Sadder still is that those such as the women I've just mentioned will have to endure all sorts of misunderstanding, abuse, and mockery. It was bad enough in the days when they'd have merely been the target of those who thought them ugly. Today, there are scores of supposed psychological problems which will be assumed. On a theology forum (which hasn't the slightest relation to weight problems), someone posted a question (and I quote) - "Is weight the sign of screwedupness?" I'm inclined to doubt a correlation. I certainly would prefer the company of Queen Victoria, Pope John, Orson Welles, or Thomas Aquinas to that of the slim Ted Bundy. Yet there are as many Internet sites, films, articles and the like which emphasise this nonsense as there are those 'medical sites' which insist that, at best, someone can hope to maintain a 5% weight loss.
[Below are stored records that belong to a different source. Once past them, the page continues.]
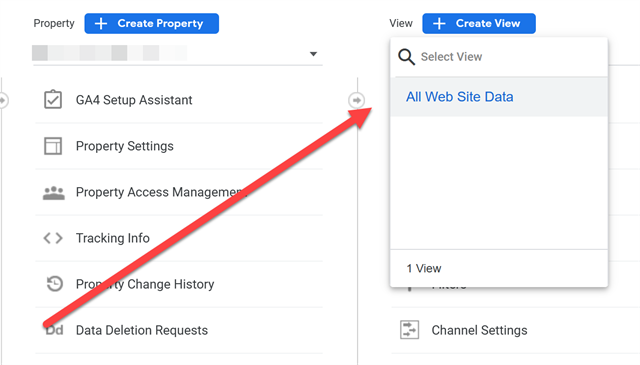The height and width of the screenshot is (365, 640).
Task: Click the Create Property button
Action: point(151,24)
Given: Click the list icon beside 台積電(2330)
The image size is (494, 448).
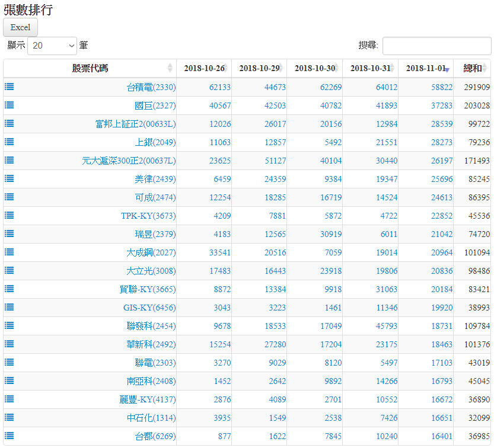Looking at the screenshot, I should tap(9, 87).
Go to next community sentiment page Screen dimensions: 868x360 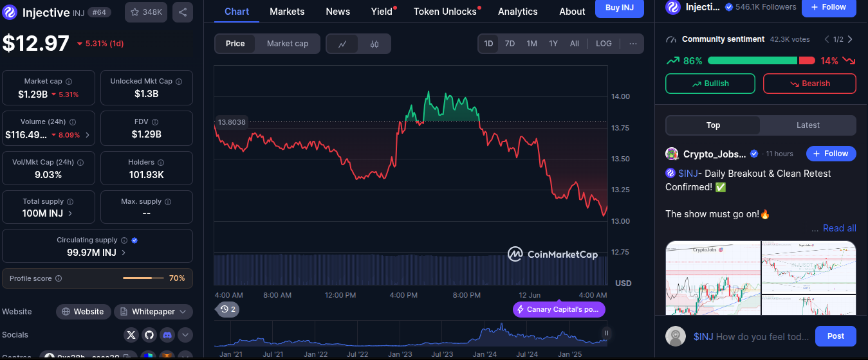point(850,39)
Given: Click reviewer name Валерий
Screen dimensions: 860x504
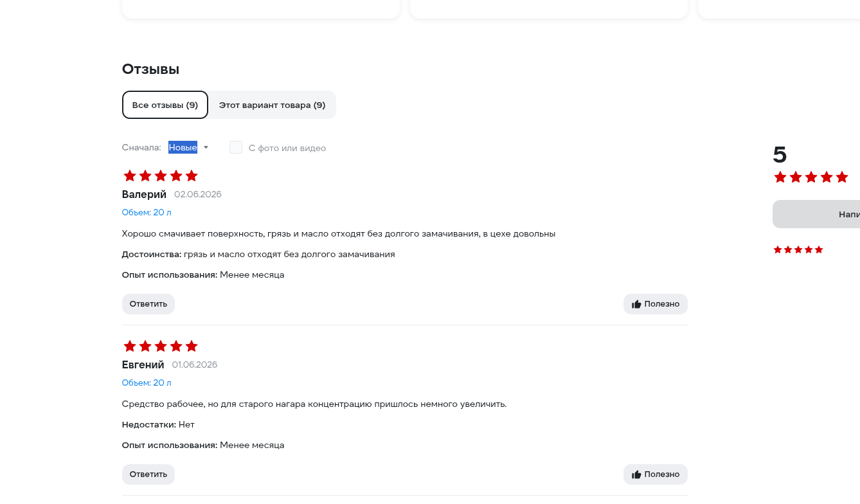Looking at the screenshot, I should [144, 194].
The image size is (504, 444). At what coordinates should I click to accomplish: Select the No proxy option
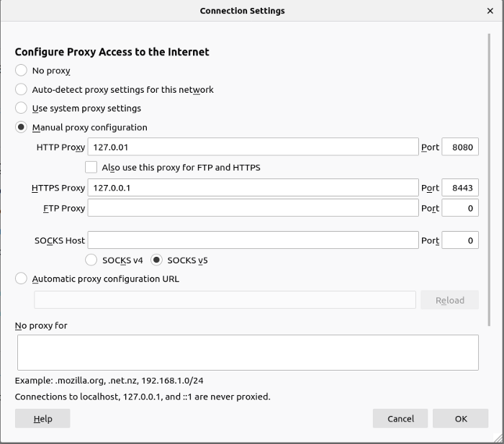[x=21, y=71]
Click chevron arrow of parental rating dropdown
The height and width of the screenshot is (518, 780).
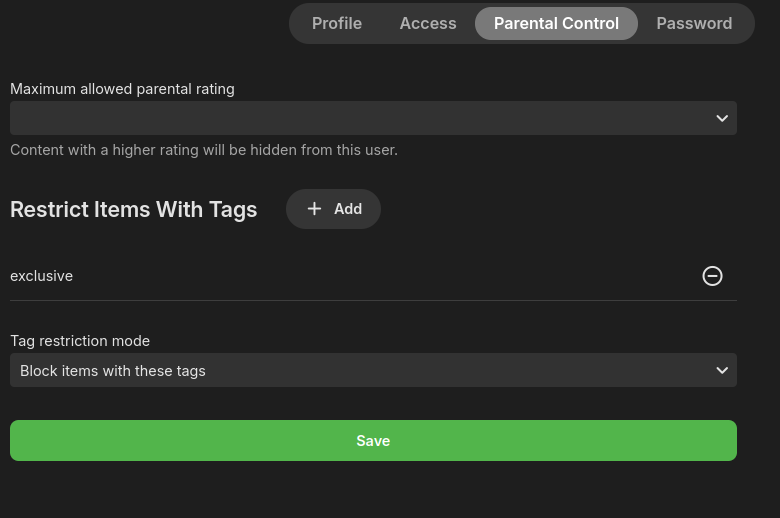pos(722,118)
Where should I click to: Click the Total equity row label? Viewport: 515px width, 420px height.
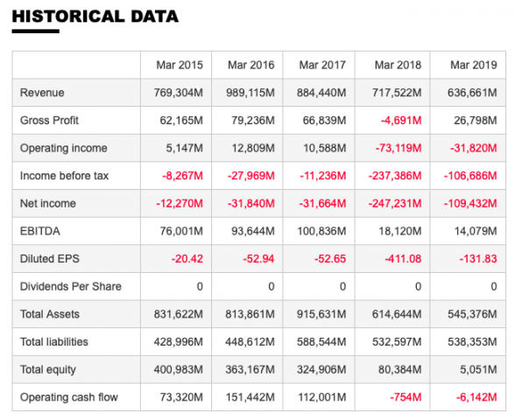[x=48, y=370]
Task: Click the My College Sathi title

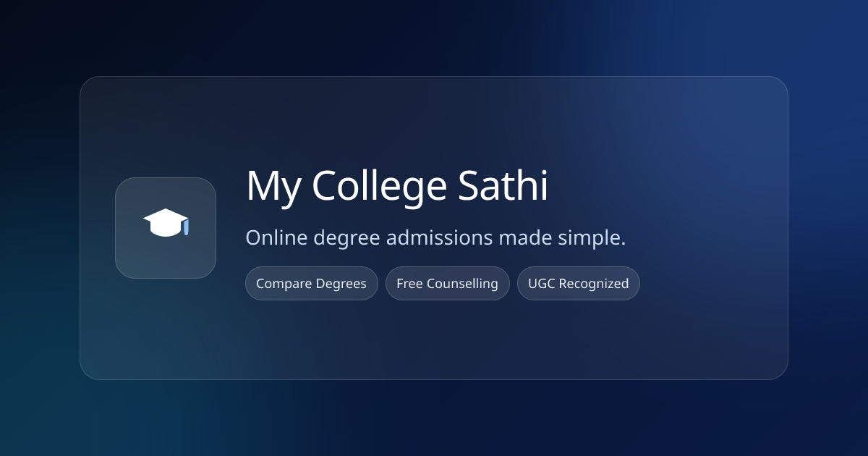Action: pos(396,186)
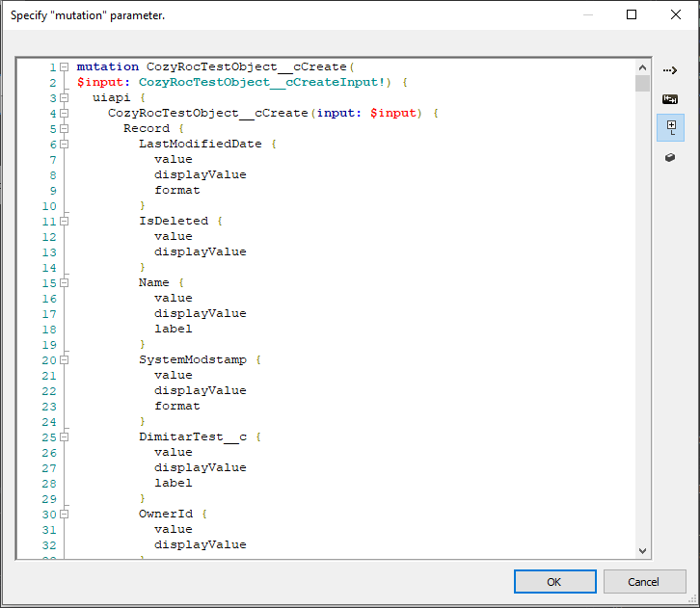Collapse the CozyRocTestObject__cCreate block on line 4

tap(64, 114)
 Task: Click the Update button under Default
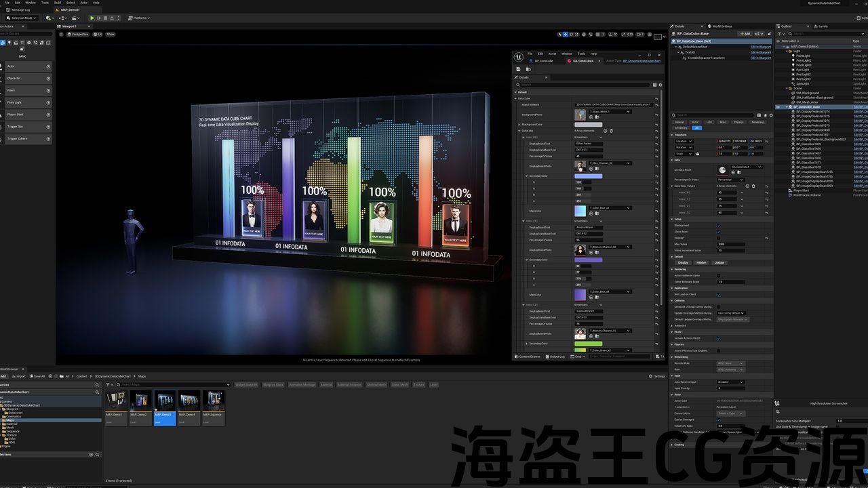coord(719,262)
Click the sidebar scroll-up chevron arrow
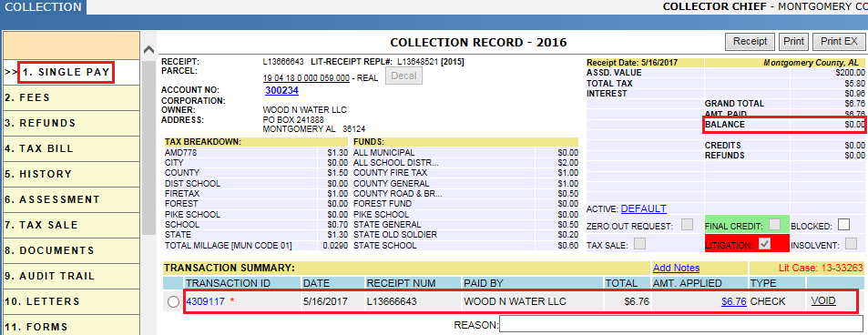This screenshot has height=335, width=868. 148,50
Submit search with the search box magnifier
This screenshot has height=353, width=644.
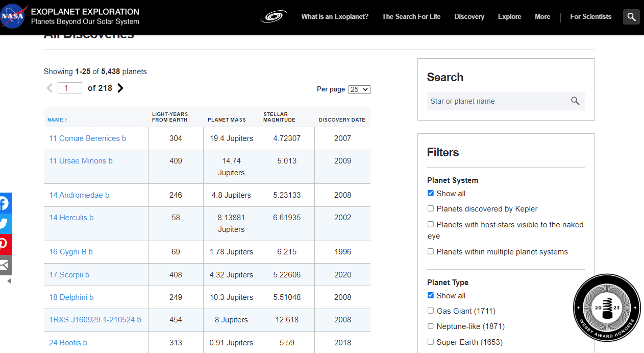click(575, 101)
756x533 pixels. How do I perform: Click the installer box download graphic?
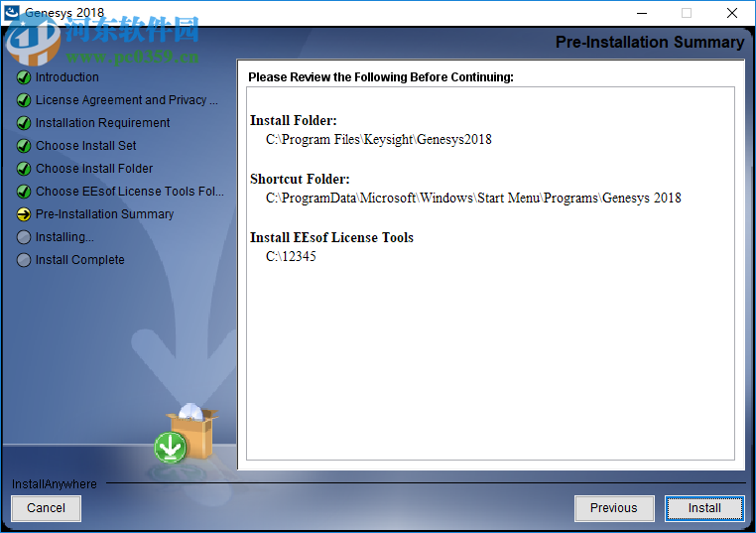point(187,433)
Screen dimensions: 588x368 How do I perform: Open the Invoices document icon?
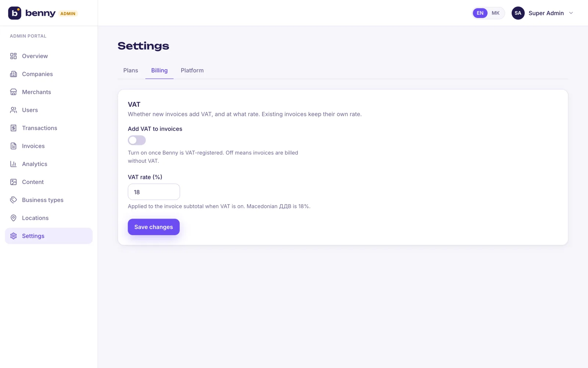(14, 146)
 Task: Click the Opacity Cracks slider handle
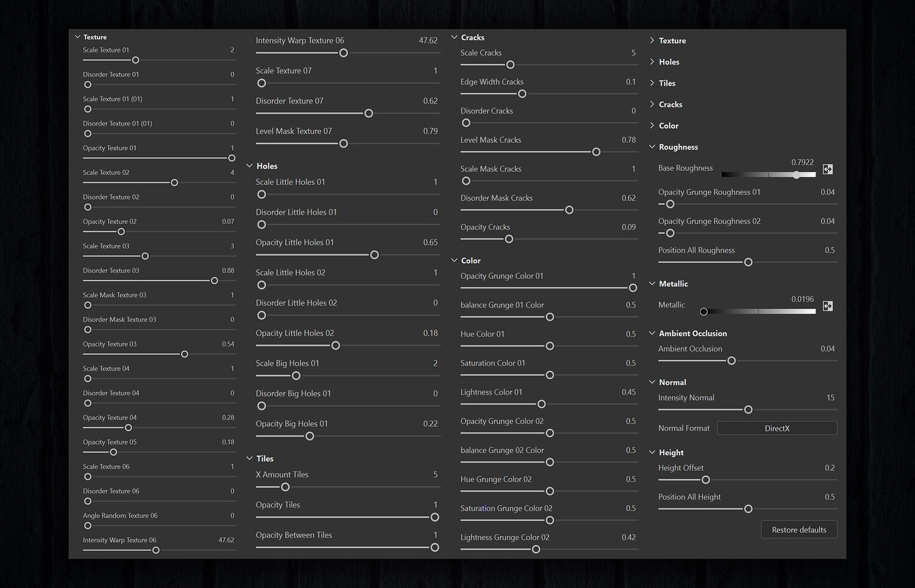(509, 239)
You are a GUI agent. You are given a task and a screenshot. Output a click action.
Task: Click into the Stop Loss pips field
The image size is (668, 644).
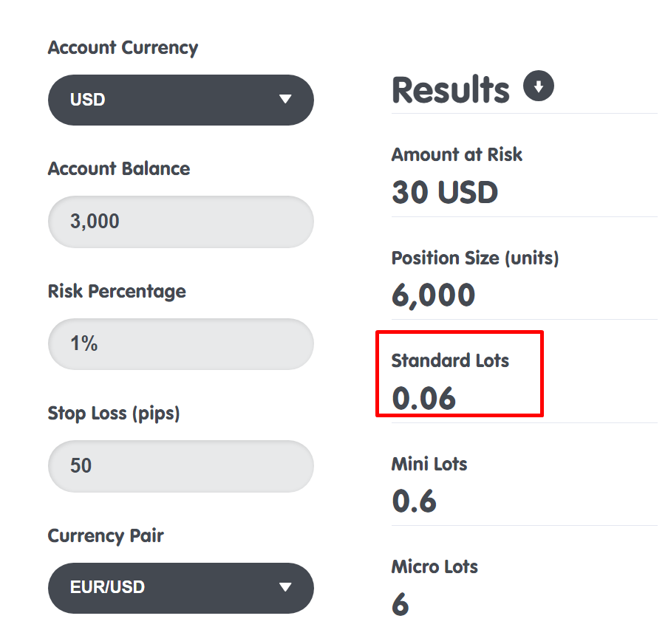point(180,466)
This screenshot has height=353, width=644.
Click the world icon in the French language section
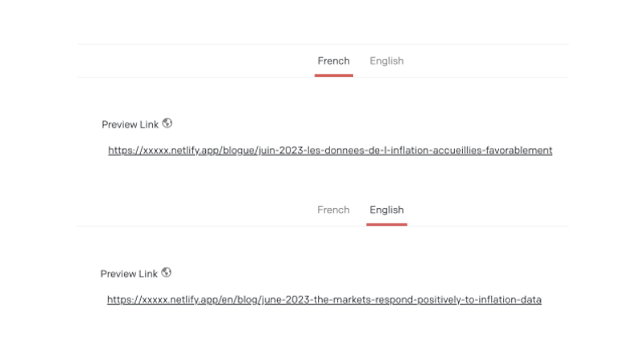tap(167, 123)
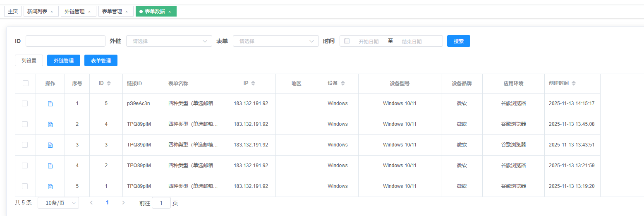Open the detail document icon for ID 5
Screen dimensions: 644x216
pyautogui.click(x=50, y=104)
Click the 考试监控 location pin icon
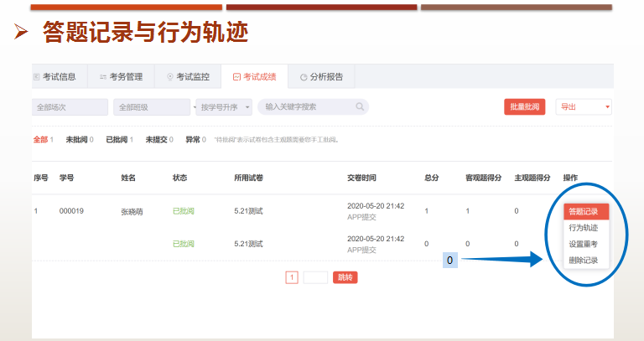Screen dimensions: 644x341 pos(170,77)
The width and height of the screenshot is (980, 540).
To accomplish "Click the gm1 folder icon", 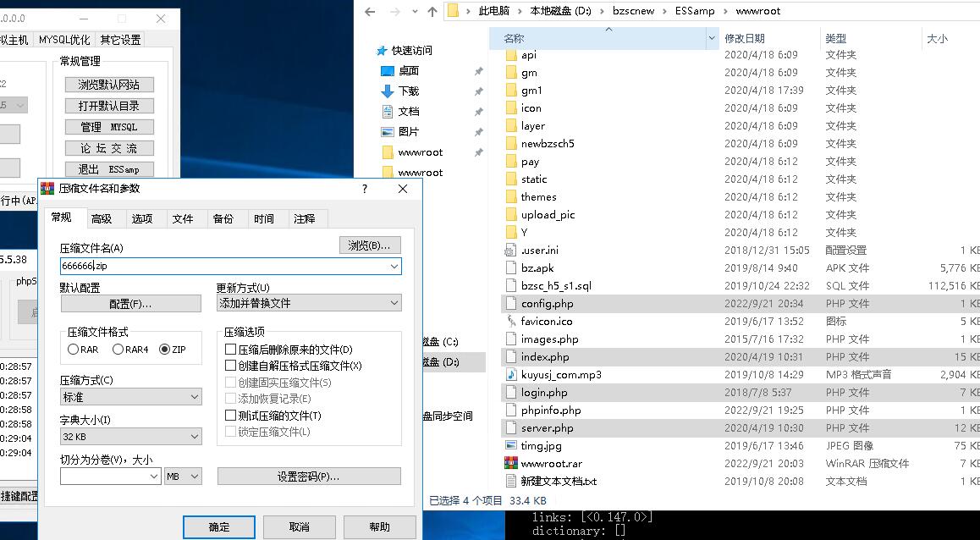I will coord(510,90).
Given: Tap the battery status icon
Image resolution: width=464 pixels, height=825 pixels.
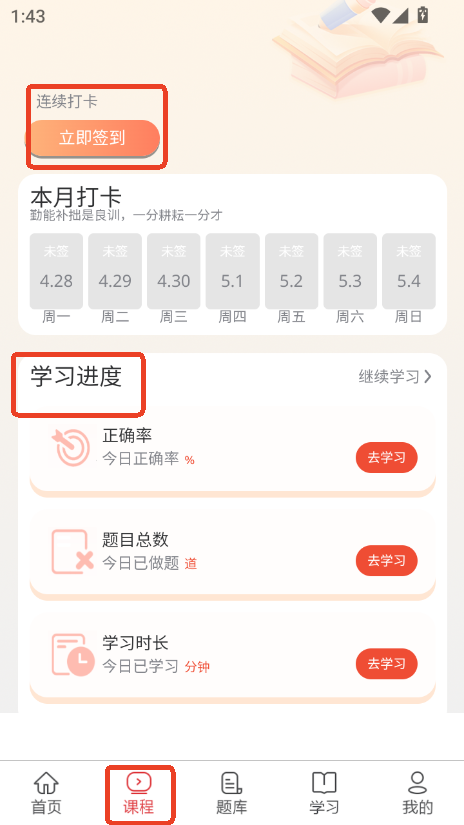Looking at the screenshot, I should tap(422, 15).
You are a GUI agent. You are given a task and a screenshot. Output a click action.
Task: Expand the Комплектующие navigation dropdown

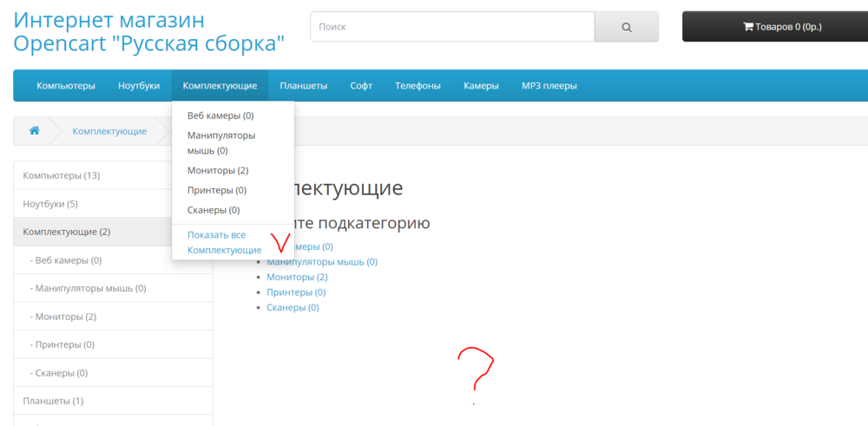click(220, 86)
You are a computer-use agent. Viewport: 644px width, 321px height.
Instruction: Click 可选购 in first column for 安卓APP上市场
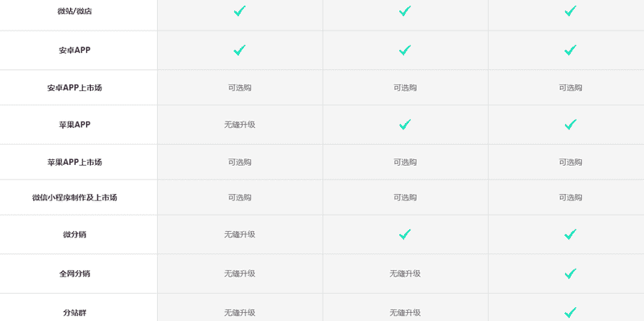(240, 88)
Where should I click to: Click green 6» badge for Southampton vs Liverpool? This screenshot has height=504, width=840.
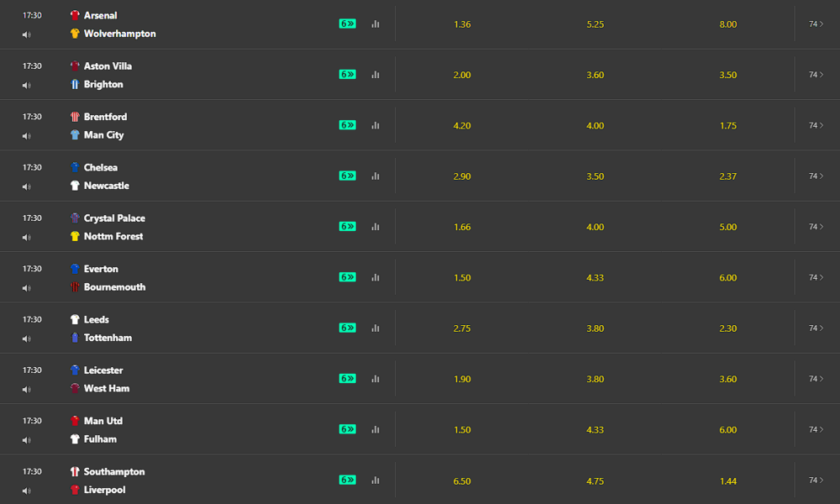pos(347,480)
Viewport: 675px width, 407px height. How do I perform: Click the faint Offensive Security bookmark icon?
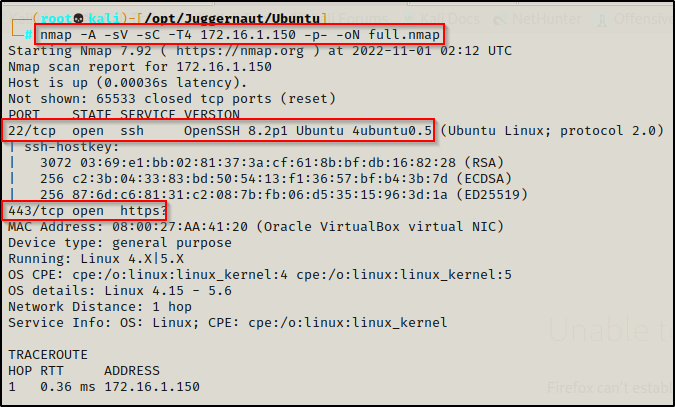click(602, 19)

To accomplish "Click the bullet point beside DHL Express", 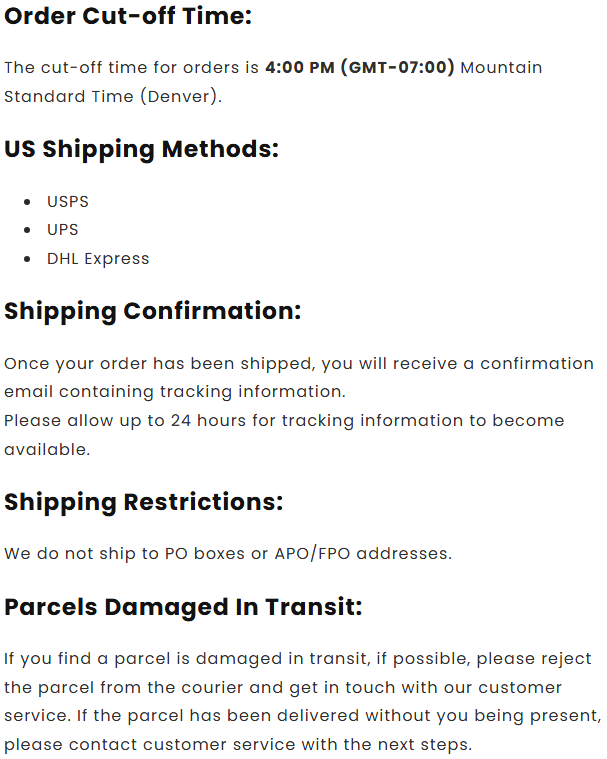I will coord(26,259).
I don't consider losing a few pounds and gaining it back (the more if one sacrifices any quality of life in the process) as a success, but those who bought this 'study' in the first place have much to endure from those who'd agree with me - but for different reasons. Those in the study, as far as I can see, were targets of an effective scam. But their friends are more likely to assume that they have a hidden stash of chocolates - or that they fear losing weight because they just have to have been raped or molested and live in terror that a man might find them attractive - that they are 'kidding themselves' - the list can go on forever.

All along, they will have endured that, once anyone knew they were trying to lose weight, absolutely anything they eat or drink will come under fire. Any activity that doesn't involve exercise will be condemned. I must have been a trend-setter - I had anorexia back in 1973, when it was little-known and seldom a disease of the working class. Still, I had to hear endless comments about how (for example) my drinking coffee meant I couldn't lose weight. When my torso was black and blue because my bones were protruding through my skin, I still had 'helpful' women advising me that I had big hips and 'had to do exercise.' (Only concern for my welfare, I'm sure. A woman's having discernible hips is a grave sin, and perish the thought I should go to my Maker, as I surely soon would have had the anorexia continued, if I still lacked skinny hips in my coffin.)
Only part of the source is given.